BAC end sequencing generated 6,252 reads representing 4,420,944 bp, including 2,979 clone pairs with an average read length after cleaning and filtering of 707 bp. All sequences have been submitted to GenBank, with the accession numbers DX451975 – DX458350. The BAC end-sequences, were searched against several databases and significant homology was found to mitochondria and chloroplast (2.6%), transposons and repetitive sequences (36%) and proteins (11%). Functional interpretation of the protein matches was carried out by Gene Ontology assignments from matches to Arabidopsis and was shown to cover a broad range of categories. From protein matching regions of Musa BAC end-sequences, it was determined that the GC content of coding regions was 47%. Where protein matches encompassed a start codon, GC content as a function of position (5' to 3') across 129 bp sliding windows generates a "rice-like" gradient. A total of 352 potential SSR markers were discovered. The most abundant simple sequence repeats in four size categories were AT-rich. After filtering mitochondria and chloroplast matches, thousands of BAC end-sequences had a significant BLASTN match to the Oryza sativa and Arabidopsis genome sequence. Of these, a small number of BAC end-sequence pairs were shown to map to neighboring regions of the Oryza sativa genome representing regions of potential microsynteny.
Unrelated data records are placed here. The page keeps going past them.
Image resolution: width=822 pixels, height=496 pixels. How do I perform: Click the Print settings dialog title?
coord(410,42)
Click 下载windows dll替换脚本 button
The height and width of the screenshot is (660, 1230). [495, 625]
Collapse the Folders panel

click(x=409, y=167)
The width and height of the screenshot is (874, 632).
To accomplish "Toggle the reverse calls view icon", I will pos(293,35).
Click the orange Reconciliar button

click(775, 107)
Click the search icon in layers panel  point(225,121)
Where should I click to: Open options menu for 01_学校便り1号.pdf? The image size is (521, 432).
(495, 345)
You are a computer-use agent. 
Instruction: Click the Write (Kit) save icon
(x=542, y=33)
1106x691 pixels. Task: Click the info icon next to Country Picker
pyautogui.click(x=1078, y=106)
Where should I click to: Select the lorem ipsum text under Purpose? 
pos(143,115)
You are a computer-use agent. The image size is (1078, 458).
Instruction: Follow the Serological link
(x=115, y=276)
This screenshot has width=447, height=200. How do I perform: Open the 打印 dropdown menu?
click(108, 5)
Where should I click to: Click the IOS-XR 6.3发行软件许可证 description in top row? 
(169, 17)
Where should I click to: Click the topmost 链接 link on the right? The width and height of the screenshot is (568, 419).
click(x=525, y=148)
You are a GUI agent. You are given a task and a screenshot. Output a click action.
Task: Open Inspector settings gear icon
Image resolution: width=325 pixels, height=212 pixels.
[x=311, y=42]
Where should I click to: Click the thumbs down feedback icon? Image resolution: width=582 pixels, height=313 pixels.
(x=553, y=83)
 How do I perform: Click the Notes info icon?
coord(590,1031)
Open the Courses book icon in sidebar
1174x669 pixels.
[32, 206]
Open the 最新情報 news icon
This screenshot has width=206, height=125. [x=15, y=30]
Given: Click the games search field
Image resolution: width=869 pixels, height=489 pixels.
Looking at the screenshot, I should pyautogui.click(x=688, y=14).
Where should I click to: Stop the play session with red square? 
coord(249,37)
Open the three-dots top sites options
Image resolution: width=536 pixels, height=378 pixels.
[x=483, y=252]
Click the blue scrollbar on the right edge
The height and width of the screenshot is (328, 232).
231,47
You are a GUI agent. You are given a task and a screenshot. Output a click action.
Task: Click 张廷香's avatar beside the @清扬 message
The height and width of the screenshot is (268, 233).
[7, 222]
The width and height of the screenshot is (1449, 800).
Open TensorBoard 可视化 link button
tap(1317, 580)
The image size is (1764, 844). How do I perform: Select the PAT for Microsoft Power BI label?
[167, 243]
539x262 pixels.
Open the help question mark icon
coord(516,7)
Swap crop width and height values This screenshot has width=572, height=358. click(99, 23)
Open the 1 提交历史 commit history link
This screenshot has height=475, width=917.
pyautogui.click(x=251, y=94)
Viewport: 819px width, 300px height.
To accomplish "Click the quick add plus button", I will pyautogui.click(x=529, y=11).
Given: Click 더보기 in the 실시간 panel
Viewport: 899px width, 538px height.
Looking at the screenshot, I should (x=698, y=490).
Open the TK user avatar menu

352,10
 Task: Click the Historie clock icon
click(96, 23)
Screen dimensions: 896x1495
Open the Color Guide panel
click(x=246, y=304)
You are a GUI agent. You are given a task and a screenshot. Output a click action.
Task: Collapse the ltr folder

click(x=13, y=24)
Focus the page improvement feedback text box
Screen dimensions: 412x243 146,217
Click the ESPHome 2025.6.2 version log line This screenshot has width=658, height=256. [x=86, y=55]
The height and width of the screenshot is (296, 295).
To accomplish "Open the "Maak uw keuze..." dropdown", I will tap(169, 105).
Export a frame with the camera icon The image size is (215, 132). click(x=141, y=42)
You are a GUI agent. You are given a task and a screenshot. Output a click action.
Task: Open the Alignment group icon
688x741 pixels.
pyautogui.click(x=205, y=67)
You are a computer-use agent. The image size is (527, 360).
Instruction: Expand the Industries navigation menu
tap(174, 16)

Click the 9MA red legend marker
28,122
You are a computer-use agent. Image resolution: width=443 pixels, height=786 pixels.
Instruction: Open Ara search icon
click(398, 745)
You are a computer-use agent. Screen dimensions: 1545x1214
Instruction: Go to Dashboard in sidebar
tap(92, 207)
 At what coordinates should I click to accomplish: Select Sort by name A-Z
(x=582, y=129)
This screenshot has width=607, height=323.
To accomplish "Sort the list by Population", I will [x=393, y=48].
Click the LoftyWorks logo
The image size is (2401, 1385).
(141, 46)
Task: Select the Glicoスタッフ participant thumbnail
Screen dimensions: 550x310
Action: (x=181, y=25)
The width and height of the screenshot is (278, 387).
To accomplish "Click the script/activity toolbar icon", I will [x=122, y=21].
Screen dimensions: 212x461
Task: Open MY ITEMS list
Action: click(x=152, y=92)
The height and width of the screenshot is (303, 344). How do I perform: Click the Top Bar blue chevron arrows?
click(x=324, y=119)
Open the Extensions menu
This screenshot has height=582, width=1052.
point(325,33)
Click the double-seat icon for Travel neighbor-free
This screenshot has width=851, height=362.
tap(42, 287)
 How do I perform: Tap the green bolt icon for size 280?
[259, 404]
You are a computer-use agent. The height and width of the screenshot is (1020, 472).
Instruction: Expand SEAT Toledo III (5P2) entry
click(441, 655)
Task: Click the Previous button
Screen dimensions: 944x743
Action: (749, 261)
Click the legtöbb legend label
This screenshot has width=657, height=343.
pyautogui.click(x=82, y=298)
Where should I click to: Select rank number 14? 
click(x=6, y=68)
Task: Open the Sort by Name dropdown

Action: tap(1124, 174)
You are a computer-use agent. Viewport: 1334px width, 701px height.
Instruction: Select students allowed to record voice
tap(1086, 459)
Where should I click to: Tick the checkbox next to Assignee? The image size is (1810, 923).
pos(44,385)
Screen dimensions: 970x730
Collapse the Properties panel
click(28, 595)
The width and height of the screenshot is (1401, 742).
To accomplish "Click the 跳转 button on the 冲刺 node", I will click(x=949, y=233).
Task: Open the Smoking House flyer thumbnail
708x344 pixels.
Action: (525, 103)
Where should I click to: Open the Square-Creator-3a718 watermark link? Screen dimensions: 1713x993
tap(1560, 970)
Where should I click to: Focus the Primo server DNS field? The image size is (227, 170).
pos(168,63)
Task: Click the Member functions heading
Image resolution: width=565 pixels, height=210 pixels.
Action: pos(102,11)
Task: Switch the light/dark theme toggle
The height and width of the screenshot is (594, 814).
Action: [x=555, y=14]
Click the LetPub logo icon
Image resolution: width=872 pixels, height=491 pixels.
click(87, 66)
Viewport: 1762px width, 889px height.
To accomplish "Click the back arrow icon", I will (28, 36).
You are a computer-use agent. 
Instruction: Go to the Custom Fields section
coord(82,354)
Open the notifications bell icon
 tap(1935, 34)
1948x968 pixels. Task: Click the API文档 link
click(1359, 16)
Database searches with the BAC end-sequences and ab initio analysis identified those reads likely to contain transposons, repeat sequences, proteins and simple sequence repeats. Approximately 600 BAC end-sequences contained protein sequences that were not found in the existing available Musa expressed sequence tags, repeat or transposon databases. In addition, gene statistics, GC content and profile could also be estimated based on the region matching the top protein hit. A small number of BAC end pair sequences can be mapped to neighboring regions of the Oryza sativa representing regions of potential microsynteny. These results suggest that a large-scale BAC end sequencing strategy has the potential to anchor a small proportion of the genome of Musa acuminata to the genomes of Oryza sativa and possibly Arabidopsis.